» **WHAT TO PRODUCE**
Could you rewrite the material below as a numbered list, one entry per line and with blank lines left out?
::::::::::
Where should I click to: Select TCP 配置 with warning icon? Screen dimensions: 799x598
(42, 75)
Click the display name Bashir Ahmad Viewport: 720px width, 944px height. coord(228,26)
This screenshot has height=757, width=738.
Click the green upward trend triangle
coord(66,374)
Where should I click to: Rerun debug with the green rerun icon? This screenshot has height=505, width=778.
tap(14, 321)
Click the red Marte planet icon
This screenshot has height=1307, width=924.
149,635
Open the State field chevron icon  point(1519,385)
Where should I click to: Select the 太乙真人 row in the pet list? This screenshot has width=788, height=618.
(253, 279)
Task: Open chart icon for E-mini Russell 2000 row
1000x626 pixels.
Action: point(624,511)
::::::::::
» **SOLUTION TO THIS PROBLEM**
1. Where should I click to: Select TCP 配置 with warning icon? Screen dimensions: 799x598
2. (42, 75)
3. Click the display name Bashir Ahmad Viewport: 720px width, 944px height. coord(228,26)
4. This screenshot has height=757, width=738.
5. Click the green upward trend triangle
6. coord(66,374)
7. Where should I click to: Rerun debug with the green rerun icon? This screenshot has height=505, width=778.
8. tap(14, 321)
9. Click the red Marte planet icon
10. This screenshot has height=1307, width=924.
11. 149,635
12. Open the State field chevron icon  point(1519,385)
13. Where should I click to: Select the 太乙真人 row in the pet list? This screenshot has width=788, height=618.
14. (253, 279)
15. Task: Open chart icon for E-mini Russell 2000 row
16. 1000x626 pixels.
17. Action: point(624,511)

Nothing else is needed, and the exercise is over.